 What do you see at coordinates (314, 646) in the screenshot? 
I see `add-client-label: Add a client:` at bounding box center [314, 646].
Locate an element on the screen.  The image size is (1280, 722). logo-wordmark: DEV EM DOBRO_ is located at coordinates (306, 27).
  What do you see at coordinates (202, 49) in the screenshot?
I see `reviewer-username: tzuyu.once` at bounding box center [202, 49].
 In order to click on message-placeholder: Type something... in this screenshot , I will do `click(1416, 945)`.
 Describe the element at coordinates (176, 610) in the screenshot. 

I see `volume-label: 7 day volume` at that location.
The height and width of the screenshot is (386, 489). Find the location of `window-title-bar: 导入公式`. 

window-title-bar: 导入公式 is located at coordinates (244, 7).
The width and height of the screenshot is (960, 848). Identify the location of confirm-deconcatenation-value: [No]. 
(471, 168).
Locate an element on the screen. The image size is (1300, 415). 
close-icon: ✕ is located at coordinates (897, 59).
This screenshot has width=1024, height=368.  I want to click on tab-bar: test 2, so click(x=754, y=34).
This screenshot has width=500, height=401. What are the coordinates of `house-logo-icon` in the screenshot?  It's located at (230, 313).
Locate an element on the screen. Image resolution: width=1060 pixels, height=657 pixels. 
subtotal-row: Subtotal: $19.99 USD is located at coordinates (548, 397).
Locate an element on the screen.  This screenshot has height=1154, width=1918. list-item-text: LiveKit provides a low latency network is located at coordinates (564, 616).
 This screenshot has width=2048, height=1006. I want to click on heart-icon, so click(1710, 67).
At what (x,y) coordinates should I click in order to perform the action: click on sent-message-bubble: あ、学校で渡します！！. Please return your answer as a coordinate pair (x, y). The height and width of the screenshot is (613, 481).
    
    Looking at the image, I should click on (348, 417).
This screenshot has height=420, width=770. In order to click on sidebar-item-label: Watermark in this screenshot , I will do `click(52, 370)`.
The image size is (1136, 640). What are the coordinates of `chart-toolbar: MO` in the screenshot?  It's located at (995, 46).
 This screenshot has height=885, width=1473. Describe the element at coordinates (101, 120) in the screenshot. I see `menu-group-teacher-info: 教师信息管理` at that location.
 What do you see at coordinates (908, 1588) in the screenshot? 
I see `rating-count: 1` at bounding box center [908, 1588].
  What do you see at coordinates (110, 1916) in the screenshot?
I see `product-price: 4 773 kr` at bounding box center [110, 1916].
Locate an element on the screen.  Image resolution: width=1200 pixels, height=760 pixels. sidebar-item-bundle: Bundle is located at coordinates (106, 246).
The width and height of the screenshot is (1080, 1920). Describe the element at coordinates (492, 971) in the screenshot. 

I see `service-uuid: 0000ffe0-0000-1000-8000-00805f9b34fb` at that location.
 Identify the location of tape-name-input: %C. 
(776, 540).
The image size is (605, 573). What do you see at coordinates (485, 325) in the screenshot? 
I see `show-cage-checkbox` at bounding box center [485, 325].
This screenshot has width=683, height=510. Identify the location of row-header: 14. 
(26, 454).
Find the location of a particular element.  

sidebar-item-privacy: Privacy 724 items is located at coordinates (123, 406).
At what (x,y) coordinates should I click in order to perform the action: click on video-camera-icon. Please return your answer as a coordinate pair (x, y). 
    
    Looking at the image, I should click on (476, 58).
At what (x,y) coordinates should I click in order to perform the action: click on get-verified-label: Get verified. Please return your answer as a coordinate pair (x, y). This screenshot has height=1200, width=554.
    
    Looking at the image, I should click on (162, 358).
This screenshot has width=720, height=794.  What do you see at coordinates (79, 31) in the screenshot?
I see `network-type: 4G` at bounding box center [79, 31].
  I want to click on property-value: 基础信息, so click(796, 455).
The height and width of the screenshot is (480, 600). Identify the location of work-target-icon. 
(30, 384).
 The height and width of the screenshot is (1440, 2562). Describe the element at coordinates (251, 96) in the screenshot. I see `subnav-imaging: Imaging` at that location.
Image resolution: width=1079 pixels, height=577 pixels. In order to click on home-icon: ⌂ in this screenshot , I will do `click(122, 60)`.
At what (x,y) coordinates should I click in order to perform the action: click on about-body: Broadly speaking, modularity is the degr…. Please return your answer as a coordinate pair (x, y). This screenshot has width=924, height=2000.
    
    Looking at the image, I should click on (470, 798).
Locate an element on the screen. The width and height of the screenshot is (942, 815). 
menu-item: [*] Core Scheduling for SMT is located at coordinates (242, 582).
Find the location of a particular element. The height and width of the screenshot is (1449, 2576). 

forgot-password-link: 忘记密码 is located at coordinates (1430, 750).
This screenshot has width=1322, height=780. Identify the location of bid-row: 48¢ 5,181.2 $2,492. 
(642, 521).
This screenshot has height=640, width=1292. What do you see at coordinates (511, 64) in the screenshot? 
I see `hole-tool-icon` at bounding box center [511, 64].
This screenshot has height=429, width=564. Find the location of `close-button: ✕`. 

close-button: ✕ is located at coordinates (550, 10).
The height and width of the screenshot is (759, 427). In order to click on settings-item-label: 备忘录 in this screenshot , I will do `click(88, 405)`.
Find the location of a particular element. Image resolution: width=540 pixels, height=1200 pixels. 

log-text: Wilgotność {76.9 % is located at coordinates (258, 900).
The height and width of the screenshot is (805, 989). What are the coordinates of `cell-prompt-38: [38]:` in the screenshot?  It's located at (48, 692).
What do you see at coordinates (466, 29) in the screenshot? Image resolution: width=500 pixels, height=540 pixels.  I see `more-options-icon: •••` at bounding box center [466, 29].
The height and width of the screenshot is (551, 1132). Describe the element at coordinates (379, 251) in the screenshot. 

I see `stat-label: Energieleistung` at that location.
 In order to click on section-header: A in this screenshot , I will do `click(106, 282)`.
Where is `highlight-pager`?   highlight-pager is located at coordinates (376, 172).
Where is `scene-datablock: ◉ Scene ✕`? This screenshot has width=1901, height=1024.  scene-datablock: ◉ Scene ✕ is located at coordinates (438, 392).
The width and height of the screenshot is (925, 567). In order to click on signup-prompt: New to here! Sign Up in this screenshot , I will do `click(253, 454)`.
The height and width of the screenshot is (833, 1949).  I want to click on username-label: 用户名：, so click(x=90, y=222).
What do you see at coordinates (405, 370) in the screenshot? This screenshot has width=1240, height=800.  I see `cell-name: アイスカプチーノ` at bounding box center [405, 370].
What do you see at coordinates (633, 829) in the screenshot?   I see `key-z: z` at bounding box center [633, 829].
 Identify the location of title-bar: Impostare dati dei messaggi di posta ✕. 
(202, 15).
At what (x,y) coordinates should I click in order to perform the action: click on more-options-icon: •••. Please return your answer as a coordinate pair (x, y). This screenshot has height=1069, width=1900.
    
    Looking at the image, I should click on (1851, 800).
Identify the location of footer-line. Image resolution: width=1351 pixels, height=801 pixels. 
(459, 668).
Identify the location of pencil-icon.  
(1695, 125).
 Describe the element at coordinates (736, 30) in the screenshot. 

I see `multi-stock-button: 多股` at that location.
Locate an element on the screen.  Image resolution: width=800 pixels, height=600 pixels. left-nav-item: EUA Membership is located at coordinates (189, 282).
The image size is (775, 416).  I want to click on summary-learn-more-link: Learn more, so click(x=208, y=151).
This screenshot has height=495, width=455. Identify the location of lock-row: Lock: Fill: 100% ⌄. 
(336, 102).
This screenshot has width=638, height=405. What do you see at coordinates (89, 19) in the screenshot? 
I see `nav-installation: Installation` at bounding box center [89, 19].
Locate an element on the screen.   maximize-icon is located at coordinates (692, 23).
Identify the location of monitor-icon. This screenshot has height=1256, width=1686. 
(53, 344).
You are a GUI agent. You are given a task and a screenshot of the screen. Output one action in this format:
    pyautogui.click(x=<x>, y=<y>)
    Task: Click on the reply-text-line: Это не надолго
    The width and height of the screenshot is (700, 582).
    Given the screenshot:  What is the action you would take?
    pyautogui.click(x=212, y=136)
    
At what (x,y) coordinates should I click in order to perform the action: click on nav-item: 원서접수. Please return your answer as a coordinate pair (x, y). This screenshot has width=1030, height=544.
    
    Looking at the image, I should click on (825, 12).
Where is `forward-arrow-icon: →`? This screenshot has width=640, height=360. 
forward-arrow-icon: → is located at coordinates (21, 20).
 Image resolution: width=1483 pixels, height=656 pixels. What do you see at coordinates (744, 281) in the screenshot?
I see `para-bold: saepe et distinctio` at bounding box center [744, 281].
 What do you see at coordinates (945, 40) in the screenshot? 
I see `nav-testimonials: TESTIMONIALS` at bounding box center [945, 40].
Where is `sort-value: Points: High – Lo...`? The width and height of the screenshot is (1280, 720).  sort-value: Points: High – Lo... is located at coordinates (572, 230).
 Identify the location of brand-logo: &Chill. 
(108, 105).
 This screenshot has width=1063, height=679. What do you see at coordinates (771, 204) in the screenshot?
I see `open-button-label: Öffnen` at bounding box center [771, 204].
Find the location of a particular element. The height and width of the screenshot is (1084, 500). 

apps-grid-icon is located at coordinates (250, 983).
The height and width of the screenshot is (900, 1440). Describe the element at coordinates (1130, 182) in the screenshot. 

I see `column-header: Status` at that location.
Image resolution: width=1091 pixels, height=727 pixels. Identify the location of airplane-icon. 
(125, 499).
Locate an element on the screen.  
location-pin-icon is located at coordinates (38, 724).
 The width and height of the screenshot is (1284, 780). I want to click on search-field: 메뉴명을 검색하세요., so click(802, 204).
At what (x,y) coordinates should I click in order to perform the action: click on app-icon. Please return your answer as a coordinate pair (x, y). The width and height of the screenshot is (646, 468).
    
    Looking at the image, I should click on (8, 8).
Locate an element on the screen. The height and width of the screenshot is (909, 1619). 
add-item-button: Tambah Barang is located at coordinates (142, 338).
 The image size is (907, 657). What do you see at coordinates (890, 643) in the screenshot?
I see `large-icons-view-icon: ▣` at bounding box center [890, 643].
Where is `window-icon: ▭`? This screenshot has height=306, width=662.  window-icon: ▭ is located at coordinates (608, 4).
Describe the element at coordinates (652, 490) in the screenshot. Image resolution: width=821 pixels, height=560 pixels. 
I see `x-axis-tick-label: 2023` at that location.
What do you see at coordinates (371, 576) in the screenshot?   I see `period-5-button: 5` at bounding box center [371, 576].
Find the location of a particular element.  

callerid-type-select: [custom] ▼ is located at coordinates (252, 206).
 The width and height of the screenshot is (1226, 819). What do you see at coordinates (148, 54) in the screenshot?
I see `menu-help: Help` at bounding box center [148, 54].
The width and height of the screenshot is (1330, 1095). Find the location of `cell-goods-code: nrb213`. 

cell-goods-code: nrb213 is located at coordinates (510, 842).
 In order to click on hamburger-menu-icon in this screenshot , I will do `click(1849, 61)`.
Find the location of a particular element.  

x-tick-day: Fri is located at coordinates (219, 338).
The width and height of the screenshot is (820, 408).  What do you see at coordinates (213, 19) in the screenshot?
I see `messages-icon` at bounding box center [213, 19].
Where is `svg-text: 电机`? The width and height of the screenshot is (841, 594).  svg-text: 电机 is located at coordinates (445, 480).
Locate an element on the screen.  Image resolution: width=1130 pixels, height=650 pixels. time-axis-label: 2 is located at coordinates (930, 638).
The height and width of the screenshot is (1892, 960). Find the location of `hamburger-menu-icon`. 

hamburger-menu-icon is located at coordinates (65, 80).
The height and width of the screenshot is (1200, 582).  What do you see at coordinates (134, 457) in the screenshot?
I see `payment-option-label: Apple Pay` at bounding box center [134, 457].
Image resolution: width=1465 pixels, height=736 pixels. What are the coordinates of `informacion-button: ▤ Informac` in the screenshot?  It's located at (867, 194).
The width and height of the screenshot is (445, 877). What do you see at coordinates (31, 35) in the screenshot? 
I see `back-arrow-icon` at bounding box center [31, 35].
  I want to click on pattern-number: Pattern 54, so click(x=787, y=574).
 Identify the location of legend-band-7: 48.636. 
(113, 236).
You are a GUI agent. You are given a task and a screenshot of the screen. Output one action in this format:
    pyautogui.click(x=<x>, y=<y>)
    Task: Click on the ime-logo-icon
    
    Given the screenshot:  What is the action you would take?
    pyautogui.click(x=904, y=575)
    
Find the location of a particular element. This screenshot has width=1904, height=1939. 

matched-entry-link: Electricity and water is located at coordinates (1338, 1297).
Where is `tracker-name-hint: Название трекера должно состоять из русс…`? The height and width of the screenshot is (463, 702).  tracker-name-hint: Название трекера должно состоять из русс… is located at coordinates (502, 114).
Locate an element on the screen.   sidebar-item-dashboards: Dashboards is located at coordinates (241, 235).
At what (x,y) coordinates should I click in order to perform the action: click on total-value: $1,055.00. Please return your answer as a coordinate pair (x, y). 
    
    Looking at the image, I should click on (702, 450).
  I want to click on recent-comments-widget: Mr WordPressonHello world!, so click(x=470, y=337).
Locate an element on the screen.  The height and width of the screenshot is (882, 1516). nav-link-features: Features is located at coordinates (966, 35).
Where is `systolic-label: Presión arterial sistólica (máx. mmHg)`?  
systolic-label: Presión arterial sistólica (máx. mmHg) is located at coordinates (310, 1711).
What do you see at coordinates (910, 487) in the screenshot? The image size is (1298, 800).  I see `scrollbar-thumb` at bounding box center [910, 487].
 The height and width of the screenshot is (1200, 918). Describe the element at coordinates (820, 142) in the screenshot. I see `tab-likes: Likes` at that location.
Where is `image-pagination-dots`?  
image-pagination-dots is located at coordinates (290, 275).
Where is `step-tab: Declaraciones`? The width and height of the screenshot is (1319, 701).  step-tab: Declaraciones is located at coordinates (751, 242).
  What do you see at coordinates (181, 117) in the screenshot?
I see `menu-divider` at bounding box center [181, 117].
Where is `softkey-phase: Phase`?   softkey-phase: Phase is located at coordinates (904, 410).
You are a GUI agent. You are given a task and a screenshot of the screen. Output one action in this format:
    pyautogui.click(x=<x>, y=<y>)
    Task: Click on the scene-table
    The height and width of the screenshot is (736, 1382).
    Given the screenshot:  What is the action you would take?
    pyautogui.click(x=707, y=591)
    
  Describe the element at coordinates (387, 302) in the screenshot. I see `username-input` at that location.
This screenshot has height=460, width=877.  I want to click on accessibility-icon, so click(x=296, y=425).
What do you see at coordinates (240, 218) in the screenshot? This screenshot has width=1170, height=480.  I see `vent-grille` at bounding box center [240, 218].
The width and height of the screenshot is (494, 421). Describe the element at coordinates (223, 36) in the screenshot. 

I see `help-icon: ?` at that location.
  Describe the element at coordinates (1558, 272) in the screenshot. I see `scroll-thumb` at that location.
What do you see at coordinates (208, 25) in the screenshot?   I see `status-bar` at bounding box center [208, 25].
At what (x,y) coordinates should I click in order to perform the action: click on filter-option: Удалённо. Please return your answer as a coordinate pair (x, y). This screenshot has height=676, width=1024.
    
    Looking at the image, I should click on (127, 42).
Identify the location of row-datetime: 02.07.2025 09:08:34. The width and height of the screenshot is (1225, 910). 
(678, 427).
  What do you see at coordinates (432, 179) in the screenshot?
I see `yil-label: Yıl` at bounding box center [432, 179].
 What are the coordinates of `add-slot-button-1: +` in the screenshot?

· · · ·

**Work task**
Output as a numbered list, leaving out blank lines, the lines running from the start of the records through the line containing "center [314, 646].".

**Answer to the problem**
1.  What do you see at coordinates (314, 646) in the screenshot? 
2. I see `add-client-label: Add a client:` at bounding box center [314, 646].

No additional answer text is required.